## Description of the task:
Go through the data and copy each line where the string "liệu" appears.

[Dataset excerpts]
BEGIN

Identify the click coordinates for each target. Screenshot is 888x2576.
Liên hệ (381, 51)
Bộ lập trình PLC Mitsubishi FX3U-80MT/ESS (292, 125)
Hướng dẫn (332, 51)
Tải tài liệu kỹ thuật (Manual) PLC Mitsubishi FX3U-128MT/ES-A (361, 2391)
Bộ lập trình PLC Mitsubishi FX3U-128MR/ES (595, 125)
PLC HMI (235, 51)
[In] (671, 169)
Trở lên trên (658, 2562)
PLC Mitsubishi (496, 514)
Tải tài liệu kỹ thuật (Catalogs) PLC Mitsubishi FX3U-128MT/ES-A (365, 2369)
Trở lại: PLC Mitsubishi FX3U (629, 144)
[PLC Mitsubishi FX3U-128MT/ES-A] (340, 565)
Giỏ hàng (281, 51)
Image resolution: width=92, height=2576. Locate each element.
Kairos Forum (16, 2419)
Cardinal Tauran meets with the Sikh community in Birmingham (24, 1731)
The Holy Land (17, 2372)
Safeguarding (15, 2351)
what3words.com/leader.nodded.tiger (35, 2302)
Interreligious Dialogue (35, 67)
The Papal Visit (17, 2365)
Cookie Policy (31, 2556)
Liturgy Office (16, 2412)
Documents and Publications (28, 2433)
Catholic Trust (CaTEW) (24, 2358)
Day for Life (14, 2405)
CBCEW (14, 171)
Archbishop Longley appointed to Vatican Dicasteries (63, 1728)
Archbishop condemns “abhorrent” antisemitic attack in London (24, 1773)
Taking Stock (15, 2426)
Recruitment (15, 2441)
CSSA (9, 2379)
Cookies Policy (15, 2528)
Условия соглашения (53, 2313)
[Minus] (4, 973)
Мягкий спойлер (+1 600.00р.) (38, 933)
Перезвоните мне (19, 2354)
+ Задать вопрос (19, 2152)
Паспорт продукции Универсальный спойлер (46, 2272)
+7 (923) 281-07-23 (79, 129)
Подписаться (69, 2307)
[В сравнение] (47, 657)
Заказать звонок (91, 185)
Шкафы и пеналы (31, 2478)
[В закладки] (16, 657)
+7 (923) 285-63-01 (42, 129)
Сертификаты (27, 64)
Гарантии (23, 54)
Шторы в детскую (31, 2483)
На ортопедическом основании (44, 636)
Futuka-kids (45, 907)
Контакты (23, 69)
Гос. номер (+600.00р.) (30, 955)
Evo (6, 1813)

END

## Finished task:
Tải tài liệu kỹ thuật (Manual) PLC Mitsubishi FX3U-128MT/ES-A (361, 2391)
Tải tài liệu kỹ thuật (Catalogs) PLC Mitsubishi FX3U-128MT/ES-A (365, 2369)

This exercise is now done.